I spent a year and a half commuting between New Haven and Providence a couple times a week, and over the course of that time I developed a serious addiction to podcasts and audiobooks. For some reason, listening to recordings hits home for me in a really pronounced way. I noticed this when I absorbed a book — John Le Carré’s The Constant Gardener — in three different ways: in print, on tape, and in its movie adaptation. All were good, but for me, the most intense, engrossing experience by far was the audio version.
I thought of this because I had an interesting experience in the writing class I’m teaching.

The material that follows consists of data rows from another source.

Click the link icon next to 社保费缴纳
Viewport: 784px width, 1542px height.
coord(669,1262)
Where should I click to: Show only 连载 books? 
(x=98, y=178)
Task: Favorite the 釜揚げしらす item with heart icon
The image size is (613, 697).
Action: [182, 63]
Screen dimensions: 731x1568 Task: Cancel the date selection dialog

I noticed that when my students wrote about their lives, the stories they told tended to follow a suspiciously saccharine arc. I wanted to convey to them that it’s okay to tell stories that are messy, complex, and unresolved. To make this point, I played them a clip from This American Life, the public radio show: act one of “Remember Me,” when David Wilcox tells the story of his mentally impaired sister. Their dying mother made Wilcox’s sister a videotape to remember her by, but the sister, captive to the present, rarely played it. I like the story because it’s both moving and complex.
The piece went over really well. To my amazement, it left one student in tears. It’s become one of those touchstone pieces that the class returns to periodically to illustrate a point. I’ve been thinking about why this is. One reason, I’d wager, is that some of my students, like me, absorb things most fully when they hear them. And I think a good recorded story exercises the same muscles that reading puts to work: visualization, prediction, curiosity. For students for whom the act of reading is uncomfortable or unpleasant, a recording can be a more accessible way of absorbing the same work.

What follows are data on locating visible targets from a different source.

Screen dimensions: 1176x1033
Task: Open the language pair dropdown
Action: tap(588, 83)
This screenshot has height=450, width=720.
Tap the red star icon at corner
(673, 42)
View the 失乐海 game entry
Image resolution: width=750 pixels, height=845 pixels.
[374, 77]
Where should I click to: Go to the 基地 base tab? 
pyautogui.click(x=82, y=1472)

I think, too, that the act of listening to something together was important. We physically sat together for the nine minutes of the story and watched each other taking it in. Even the slight awkwardness of the moment — the not-quite-knowing where to place our eyes, the embarrassment of feeling an emotion in front of classmates — served, in the end, to make the experience memorable.
[Edit, 07/29: We had our end-of-class post-mortem today and one of the students’ unanimous requests was “more NPR!” Who would’ve thunk?]